By Omar Bah, reporting from Lusaka
Recognizing Africa’s struggle to access COVID-19 vaccines during the pandemic, African heads of state, ministers of health, and leading scientists and innovators have renewed commitments for the continent to manufacture at least 60 percent of the vaccines it needs by 2040.
The 3rd International Conference on Public Health in Africa (CPHIA), currently underway in Lusaka, Zambia, provides a unique African-led platform for leaders to reflect on lessons learned in health and science and align to create more resilient health systems.
The conference, which attracted 5,000 delegates from across the globe with over 20,000 others following online, was officially opened by Zambian President Hakainde Hichilema on Monday. Among the attendees are the Namibian Prime Minister, 35 African Ministers of Health, and WHO Director-General Tedros
Adhanom Ghebreyesus was awarded the Africa CDC Prestigious Lifetime Achievement in Public Health Award for championing pandemic response in Africa.

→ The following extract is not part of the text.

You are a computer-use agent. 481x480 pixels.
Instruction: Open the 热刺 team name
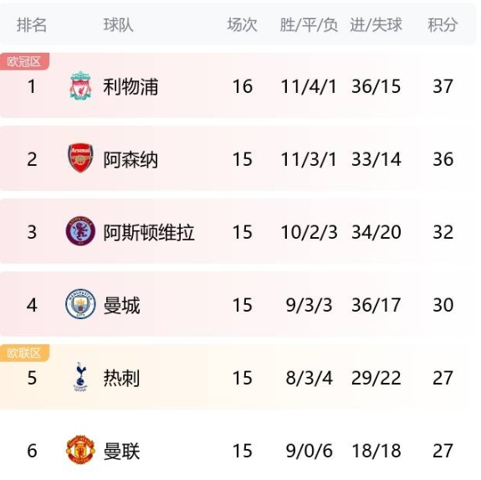[x=121, y=378]
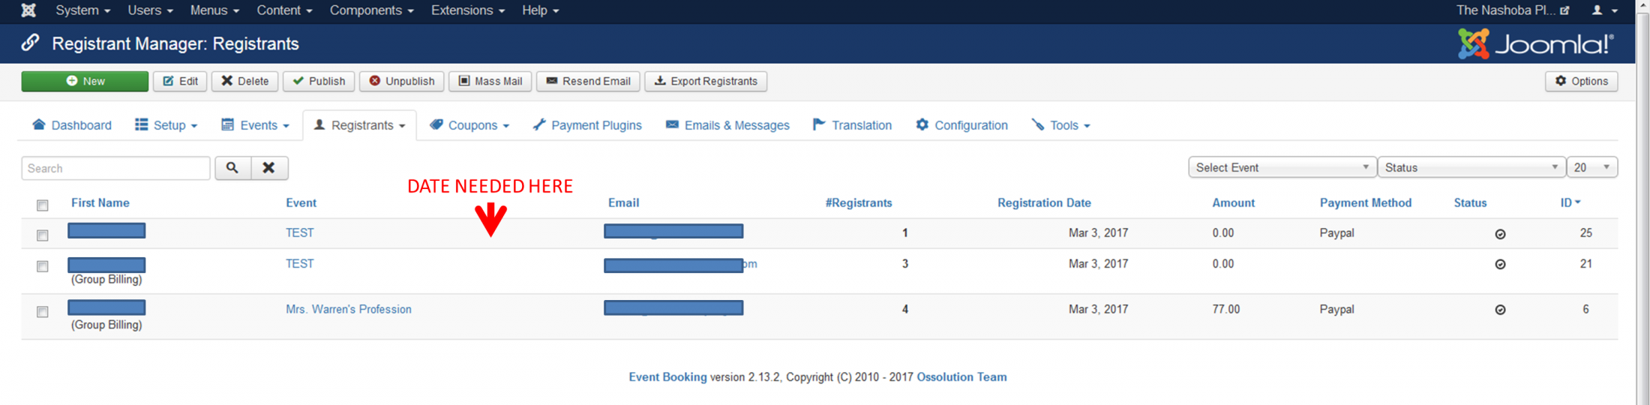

Africa’s desire for vaccine manufacturing was palpable among speakers. “We need to break the barriers that have been hindering us for far too long for Africa to meet its health response targets,” said Dr Jean Kaseya, Africa CDC Director General. He added that less than ten percent of African countries can respond to outbreaks due to a lack of vaccines and proper response mechanisms. “This is time for the world to hear from Africa and for the world to acknowledge the presence of African leaders,” he added. Dr Jean said Africa’s independence in health delivery depends highly on its ability to define its destiny, which will include manufacturing its vaccine.
“We saw during COVID that all other countries can lock their doors while we are left behind. Who can accept that? This is why our heads of state created the Partnership for African Vaccine Manufacturing Program to manufacture at least 60 percent of the vaccines we need to use in Africa. We are working with member states to map out where we can manufacture our vaccines,” he said. He added that the Africa CDC has already met with ministers, manufacturers, partners, and regulatory bodies to see how “we can accelerate this agenda.”
The CPHIA co-chair, Professor Margaret Gyapong, said African scientists and researchers are leading the charge in developing groundbreaking vaccines tailored to address regional disease burdens, including malaria, tuberculosis, and HIV/AIDS.
She said the Africa long-term health blueprint to be implemented by the Africa CDC will facilitate dialogue between countries.
“Now, we should push for a practical margin of the African market, together with regional economic communities partnering with other regional entities to develop policies encouraging countries to procure their vaccines from African-based pharmaceutical companies. The regional communities should also negotiate for the eight procurement agencies to procure vaccines mainly from Africa’s pharmaceutical manufacturers,” Margaret said.
She appealed for the promotion of good publicity for African pharmaceutical companies. Also commenting on the issue, Zambian President Hakainde Hichilema said the need for Africa to start manufacturing its vaccine could not be overemphasized.
President Hichilema lamented, “During the COVID pandemic, we could not have vaccines, and we had to go to donor organizations to seek support. Embassies were receiving vaccines from their countries and vaccinating themselves and their staff. This is how the world treats us. But should we blame them? No. We are glad that some African countries are manufacturing vaccines. One or two countries may be lacking at a political level, but I can assure you that most of us are committed to achieving this dream.” He said good relationships among African governments are crucial to achieving this dream. “There is no need for self-deceit; we must work hard because there is no other way around it,” he said.